We raise all sorts of things in the houses. While our raspberry field, blueberry patch and corn, squash and pumpkin plantings are too big to cover and are planted traditionally, and the second pickings of beans and peas and other crops that take up a lot of room are outside, we plant all of our tomatoes and peppers in the houses and experimented with first plantings of beans, peas, beets, radishes and all manner of greens under the hoops, most of which were a grand success.

As we farmers age and generations next decide what they want to do with the place, this is a huge boon. We have cut back on the amount of planting we are tending this year, with what seems to be a smaller demand at our retail store and a break-even at best market for wholesale vegetables after factoring in hired labor and struggles with the natural order of weather, pests and time. Weeding has been easier, crops have been productive, picking has been easier and we have worked a lot of the hired labor and back-breaking personal labor out of the picture as we hope to slow down a bit as we have toppled over the hill. Whether or not we can take a breather and a trip or two has not been in the cards thus far, but we hope.

Hope springs eternal, so I am told. We seem to be hoping about a lot in our daily lives, and I see struggles in the family, in our friends’ lives and most especially in our neighborhoods, towns, cities, states and nations around the world. Without hope, we wouldn’t be planting the seeds that may come to fruition and offer us a crop.
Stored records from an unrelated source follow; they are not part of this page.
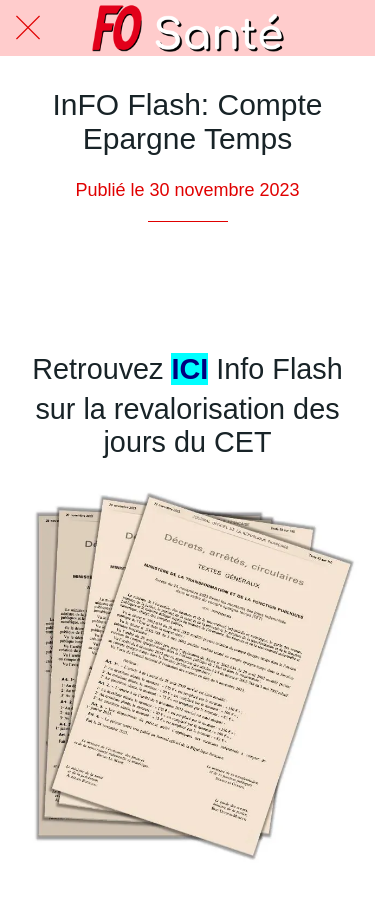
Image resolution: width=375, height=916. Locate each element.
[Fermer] (28, 28)
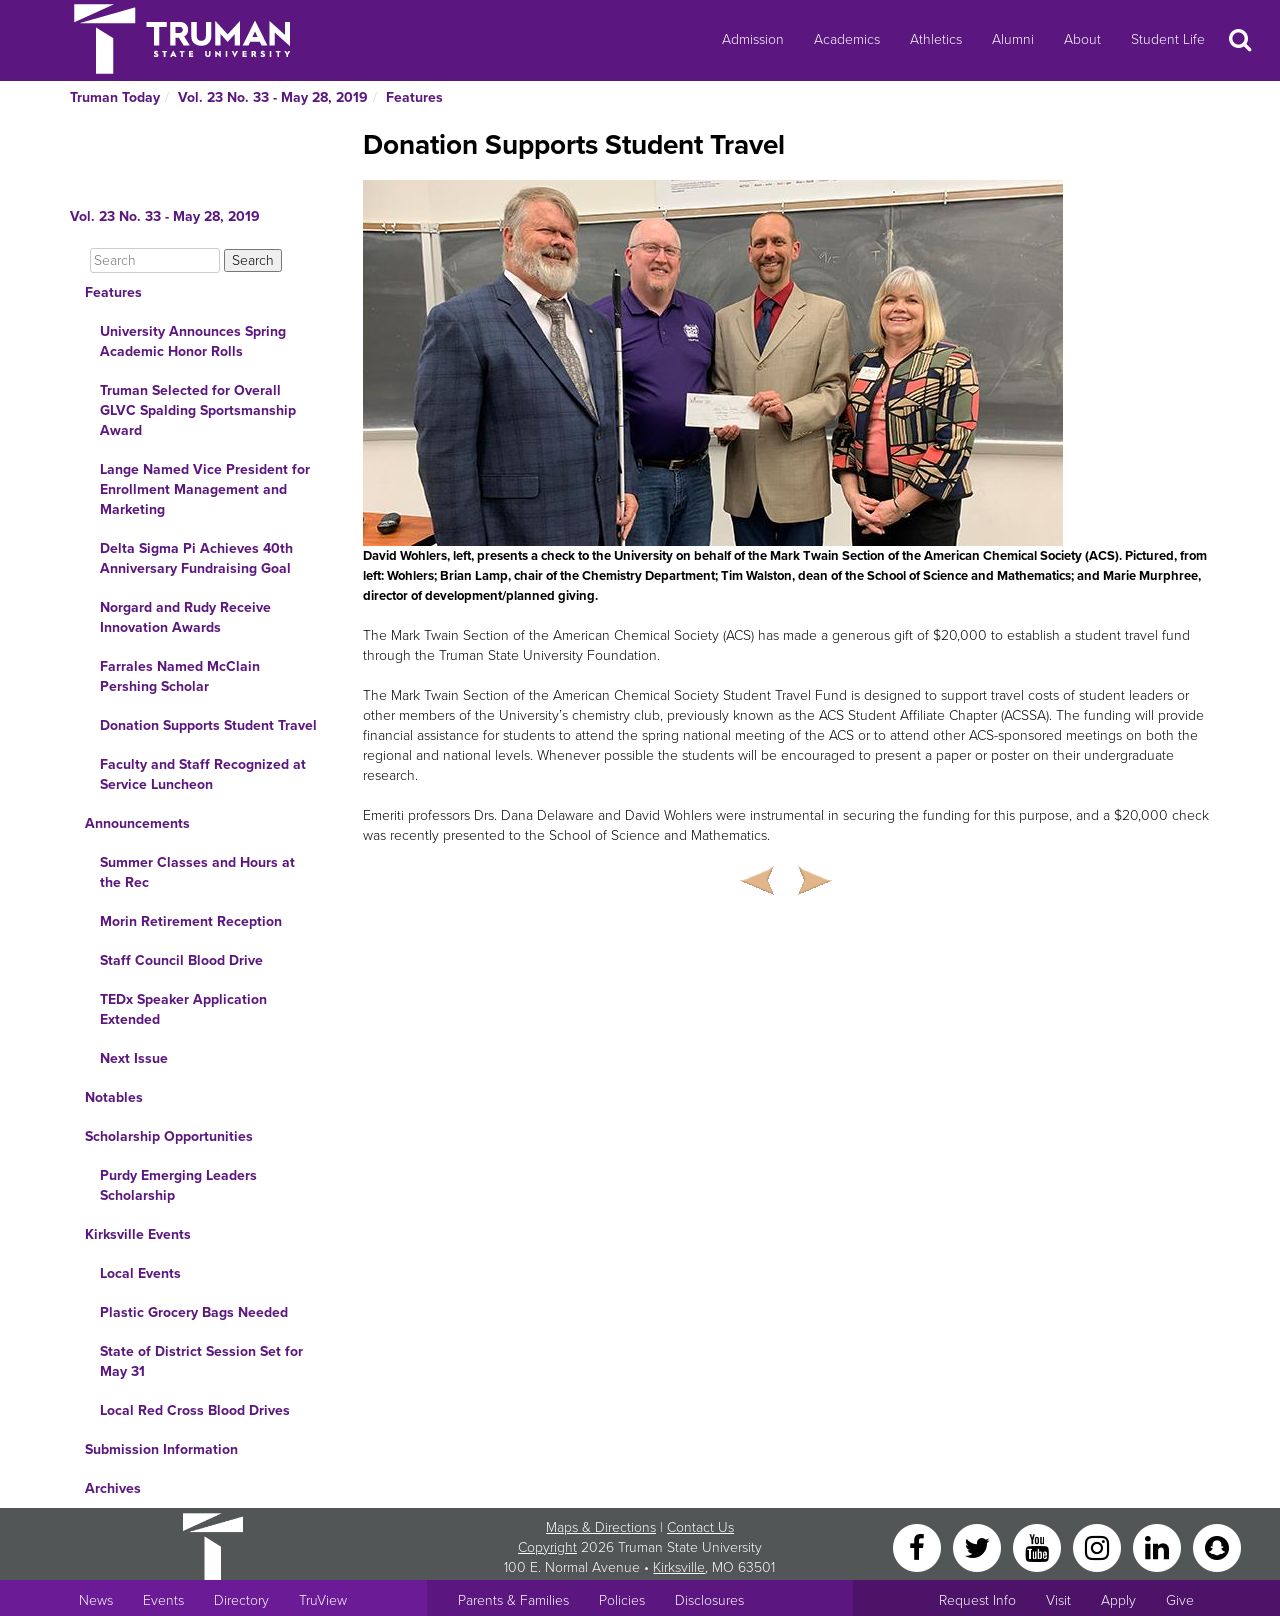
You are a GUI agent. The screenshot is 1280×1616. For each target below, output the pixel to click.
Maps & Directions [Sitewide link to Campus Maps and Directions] (601, 1527)
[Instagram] (1099, 1546)
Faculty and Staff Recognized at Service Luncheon (203, 774)
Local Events (140, 1273)
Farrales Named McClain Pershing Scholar (180, 676)
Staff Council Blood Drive (181, 960)
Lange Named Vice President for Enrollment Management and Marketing (205, 489)
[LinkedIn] (1159, 1546)
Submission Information (161, 1449)
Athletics (936, 39)
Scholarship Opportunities (169, 1136)
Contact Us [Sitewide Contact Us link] (700, 1527)
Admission (753, 39)
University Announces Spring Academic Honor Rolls (193, 341)
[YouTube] (1039, 1546)
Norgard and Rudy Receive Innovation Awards (185, 617)
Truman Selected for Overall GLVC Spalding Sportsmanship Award (198, 410)
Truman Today (115, 97)
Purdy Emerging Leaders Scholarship (178, 1185)
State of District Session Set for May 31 (201, 1361)
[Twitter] (979, 1546)
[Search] (155, 260)
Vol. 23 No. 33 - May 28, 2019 (273, 97)
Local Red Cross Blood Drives (195, 1410)
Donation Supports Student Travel (208, 725)
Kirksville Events (138, 1234)
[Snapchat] (1217, 1546)
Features (414, 97)
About (1082, 39)
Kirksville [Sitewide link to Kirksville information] (679, 1567)
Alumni (1013, 39)
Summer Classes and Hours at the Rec (197, 872)
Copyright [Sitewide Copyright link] (547, 1547)
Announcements (137, 823)
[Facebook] (919, 1546)
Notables (114, 1097)
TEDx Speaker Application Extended (183, 1009)
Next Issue (134, 1058)
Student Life (1168, 39)
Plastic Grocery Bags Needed (194, 1312)
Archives (113, 1488)
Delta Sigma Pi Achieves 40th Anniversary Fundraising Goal (196, 558)
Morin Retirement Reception (191, 921)
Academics (847, 39)
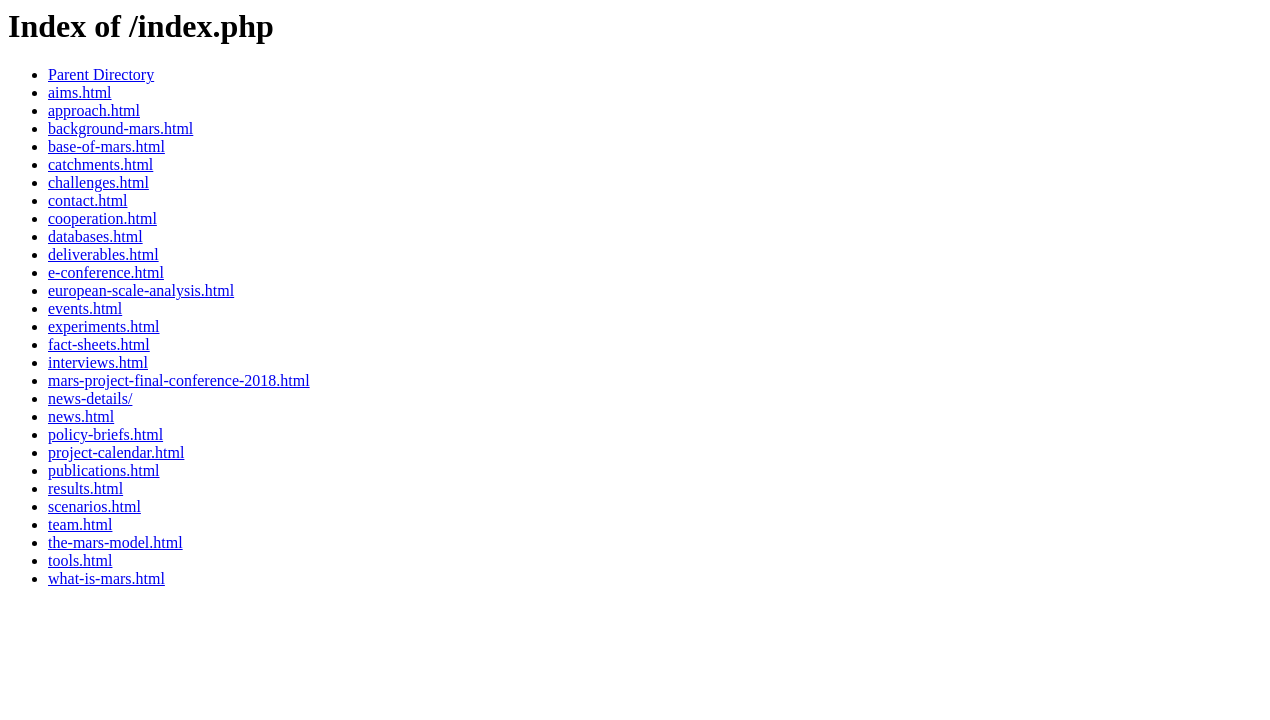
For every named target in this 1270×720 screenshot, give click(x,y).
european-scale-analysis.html (141, 290)
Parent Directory (101, 74)
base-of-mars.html (106, 146)
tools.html (80, 560)
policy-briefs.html (105, 434)
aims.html (80, 92)
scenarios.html (94, 506)
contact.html (88, 200)
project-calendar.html (116, 452)
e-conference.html (106, 272)
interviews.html (98, 362)
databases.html (95, 236)
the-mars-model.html (115, 542)
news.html (81, 416)
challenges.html (98, 182)
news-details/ (90, 398)
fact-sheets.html (99, 344)
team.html (80, 524)
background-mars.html (120, 128)
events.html (85, 308)
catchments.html (100, 164)
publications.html (104, 470)
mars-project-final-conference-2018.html (179, 380)
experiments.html (104, 326)
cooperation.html (102, 218)
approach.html (94, 110)
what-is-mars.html (106, 578)
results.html (85, 488)
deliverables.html (103, 254)
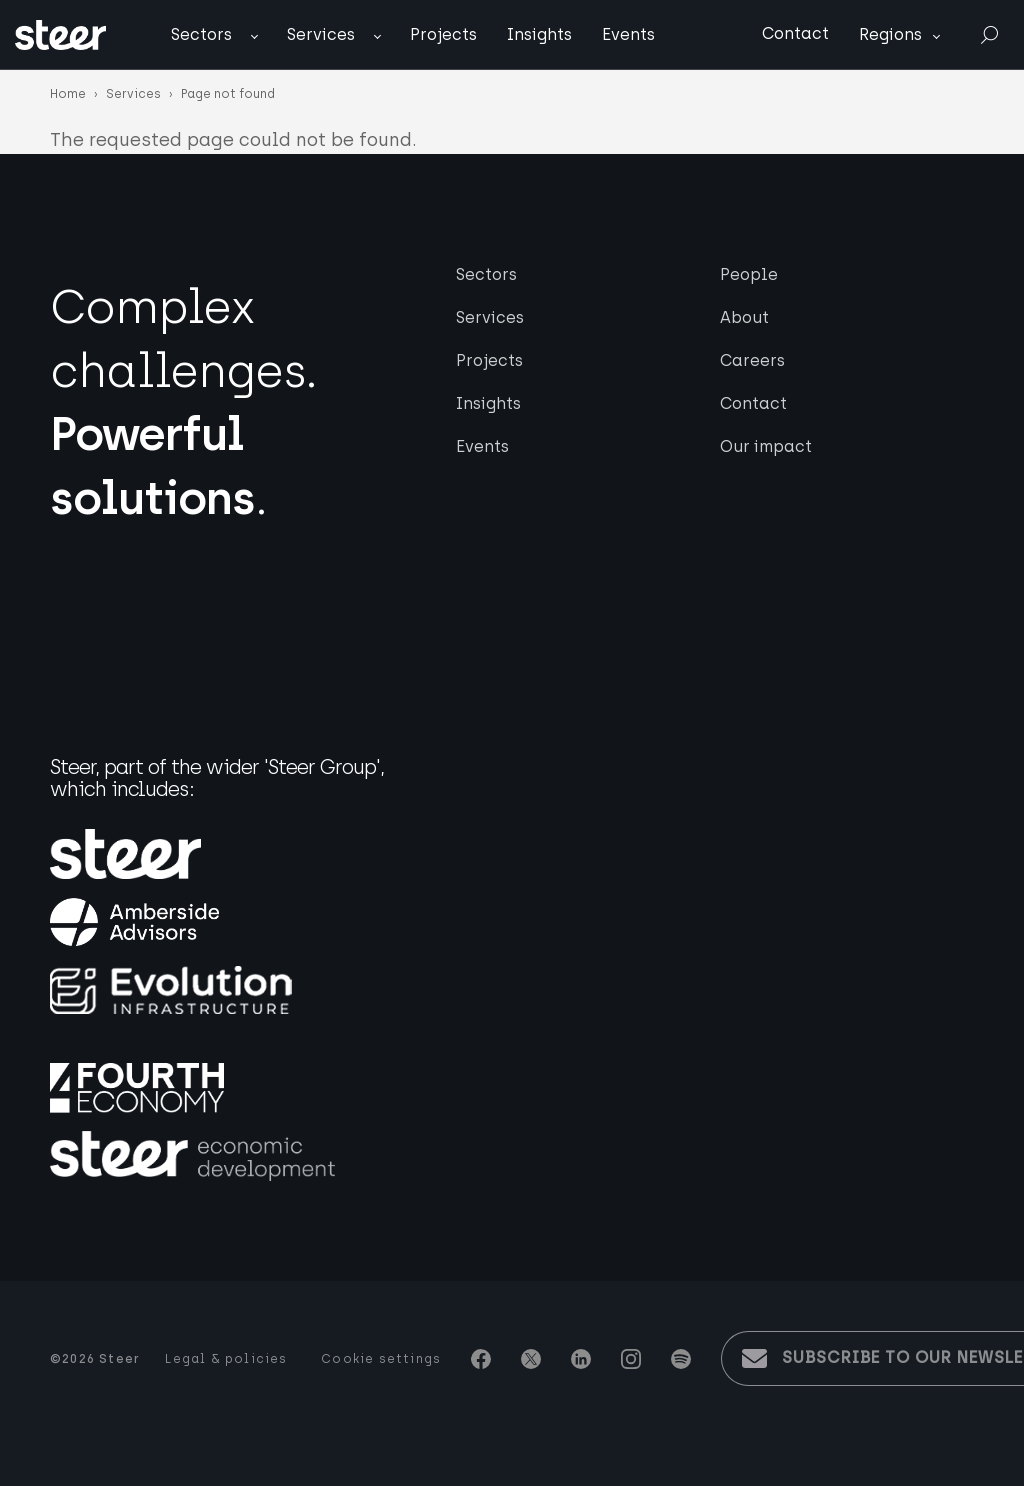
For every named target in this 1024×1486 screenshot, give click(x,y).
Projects (443, 34)
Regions (890, 34)
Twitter (531, 1359)
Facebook (481, 1359)
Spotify (681, 1359)
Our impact (766, 446)
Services (321, 34)
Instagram (631, 1359)
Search (989, 35)
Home (68, 94)
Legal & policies (226, 1359)
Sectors (201, 34)
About (744, 317)
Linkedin (581, 1359)
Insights (539, 34)
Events (628, 34)
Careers (752, 360)
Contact (795, 33)
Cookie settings (381, 1359)
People (749, 274)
Without hope, we wouldn’t be working to make the lives of others better, as well. We need a whole lot more hope in the world as we look around us and try to make our daily lives and the lives of others better.

Keep up the faith. Keep up the hope. Keep planting. And when a great idea like a hoop house presents itself, give it a try. It just might work out.

Becky Nelson is co-owner of Beaver Pond Farm in Newport.